Что нужно сделать - Какие признаки фрагмент о составе преступления называет едва ли не ключевыми показателями наличия общественной опасности?

Фрагмент текста -
_ _ _ _

Правило № 2: признаки, вводимые в состав преступления, в своей совокупности должны отражать общественную опасность запрещаемого поведения либо существенно измененный ее уровень. Отдельный признак сам по себе не отражает необходимого уровня опасности, но в своей сумме набор признаков, закрепляемых в уголовном законе, призван обеспечить искомую общественную опасность, которая служит основанием криминализации (в основных или недифференцированных составах). Соответственно, «претендент» на статус дифференцирующего признака (квалифицирующего или привилегирующего; специального – образующего специальный состав) либо набор таких признаков должен обеспечивать существенный перепад в уровне общественной опасности запрещаемого деяния.
Данный правотворческий фактор учитывается, прежде всего, на этапе принятия решения о необходимости криминализации. Но и в последующем при конструировании состава преступления потребность в его учете не отпадает, поскольку отсутствие в проектируемой законодательной конструкции одного единственного признака может привести к утрате запрещаемым поведением свойства общественной опасности или повышенного (пониженного) ее уровня.
Разумеется, роль различных категорий признаков в этом процессе различна. Так, вменяемость фактически не определяет общественную опасность[403] (ведь и деяния невменяемых общественно опасны), объект, последствия, способ и вина, напротив, едва ли не ключевые показатели ее наличия (не единственные, конечно). Правда, в отдельных случаях даже «неприметный», казалось бы, признак может служить довеском, только при наличии которого запрещаемое поведение «тянет» на уровень общественно опасного. Таковы, например, мотив (ст. 154, 285 УК и т. д.) и цель (ст. 201, 309 УК и др.).
Следовательно, конструируя состав преступления, законодатель должен помнить об основании криминализации и дифференциации уголовной ответственности, согласовывая каждый свой шаг с этой базовой посылкой. Например, недостаточность одних лишь вредных последствий для констатации общественной опасности или их отсутствие в составе могут быть компенсированы указанием на умысел лица, опасный способ совершения деяния или повышенную опасность личности субъекта преступления. Законодатель должен комбинировать все мыслимые признаки, чтобы итоговый их набор отвечал генеральному критерию криминализации или дифференциации уголовной ответственности.
Возникает, правда, вопрос о том, как рассматриваемое требование соотносится с нашей позицией о том, что состав преступления не заключает в себе общественной опасности. Он ее не содержит в себе, но призван отразить. Дело в том, что стремление законодателя максимально полно зафиксировать общественную опасность при обрисовке состава преступления ограничивается целым рядом объективных и субъективных причин. В частности, формализмом права. Право рассчитано на многократное применение, и состав в этом плане – не исключение. Он априори не может учитывать исключительные, единичные ситуации, когда, несмотря на соответствие содеянного его признакам, оно не является общественно опасным. Даже нарушение такого абсолютного «табу» как запрета убийства, когда потерпевший незаконно лишается жизни, может быть малозначительным (при этом мы не имеем в виду случаи из гл. 8 УК, в которой описаны негативные признаки состава). Это возможно при определенных исключительных условиях (например, в случае причинения смерти неизлечимо больному, испытывающему мучительные страдания, без шансов на малейшее улучшение состояния, исключительно из милосердия и т. д.).

_ _ _ _

Строки данных -
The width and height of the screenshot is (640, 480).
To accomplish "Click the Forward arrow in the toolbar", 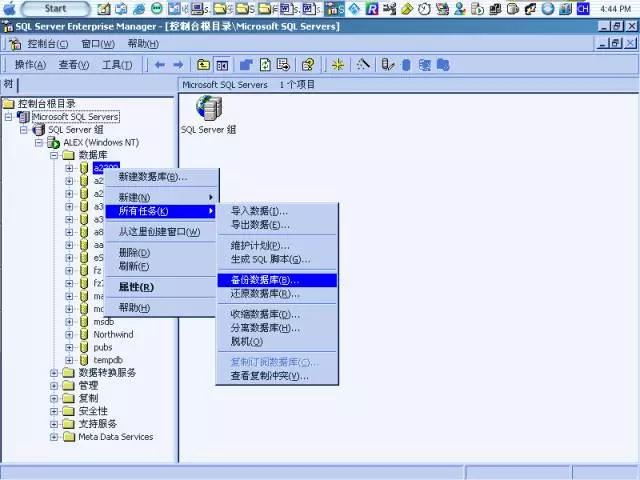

_ _ _ _

Ответ - Объект, последствия, способ и вина.